(SUPPLIED ENTRIES)

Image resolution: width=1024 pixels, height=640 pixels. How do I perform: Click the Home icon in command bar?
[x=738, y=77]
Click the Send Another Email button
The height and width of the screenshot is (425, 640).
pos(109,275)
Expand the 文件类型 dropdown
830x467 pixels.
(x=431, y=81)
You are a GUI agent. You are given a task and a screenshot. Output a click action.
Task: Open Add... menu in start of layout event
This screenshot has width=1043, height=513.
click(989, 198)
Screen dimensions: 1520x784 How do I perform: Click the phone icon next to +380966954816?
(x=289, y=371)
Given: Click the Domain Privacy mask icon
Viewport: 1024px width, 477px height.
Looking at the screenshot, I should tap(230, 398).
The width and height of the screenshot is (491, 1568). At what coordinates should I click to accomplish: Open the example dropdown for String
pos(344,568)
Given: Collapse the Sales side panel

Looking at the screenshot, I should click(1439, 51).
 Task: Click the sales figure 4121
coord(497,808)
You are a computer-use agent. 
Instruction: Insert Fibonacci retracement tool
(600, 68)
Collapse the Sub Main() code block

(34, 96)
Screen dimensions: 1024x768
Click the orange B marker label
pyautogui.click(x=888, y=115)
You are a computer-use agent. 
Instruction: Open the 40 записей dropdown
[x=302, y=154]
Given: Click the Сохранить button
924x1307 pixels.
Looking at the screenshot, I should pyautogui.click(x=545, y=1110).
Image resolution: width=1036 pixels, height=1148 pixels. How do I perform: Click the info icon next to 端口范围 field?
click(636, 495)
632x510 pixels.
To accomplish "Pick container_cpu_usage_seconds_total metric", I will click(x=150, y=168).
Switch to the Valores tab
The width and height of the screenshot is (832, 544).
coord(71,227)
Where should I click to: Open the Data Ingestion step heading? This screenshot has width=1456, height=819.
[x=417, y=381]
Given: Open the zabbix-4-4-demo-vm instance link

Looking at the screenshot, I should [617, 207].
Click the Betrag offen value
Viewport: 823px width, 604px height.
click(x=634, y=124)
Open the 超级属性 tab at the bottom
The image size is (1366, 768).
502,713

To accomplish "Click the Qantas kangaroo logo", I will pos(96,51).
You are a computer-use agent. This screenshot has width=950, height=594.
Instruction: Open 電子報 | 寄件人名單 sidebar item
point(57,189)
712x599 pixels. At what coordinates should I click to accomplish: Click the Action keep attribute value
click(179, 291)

(End SUPPLIED ENTRIES)

[WHAT YOU HAVE TO DO]:
Copy the line containing "Given: Open the" and every line after it, through the last line of the records. Include nothing else.

[SOLVED EXERCISE]:
Given: Open the zabbix-4-4-demo-vm instance link

Looking at the screenshot, I should [617, 207].
Click the Betrag offen value
Viewport: 823px width, 604px height.
click(x=634, y=124)
Open the 超级属性 tab at the bottom
The image size is (1366, 768).
502,713

To accomplish "Click the Qantas kangaroo logo", I will pos(96,51).
You are a computer-use agent. This screenshot has width=950, height=594.
Instruction: Open 電子報 | 寄件人名單 sidebar item
point(57,189)
712x599 pixels. At what coordinates should I click to accomplish: Click the Action keep attribute value
click(179, 291)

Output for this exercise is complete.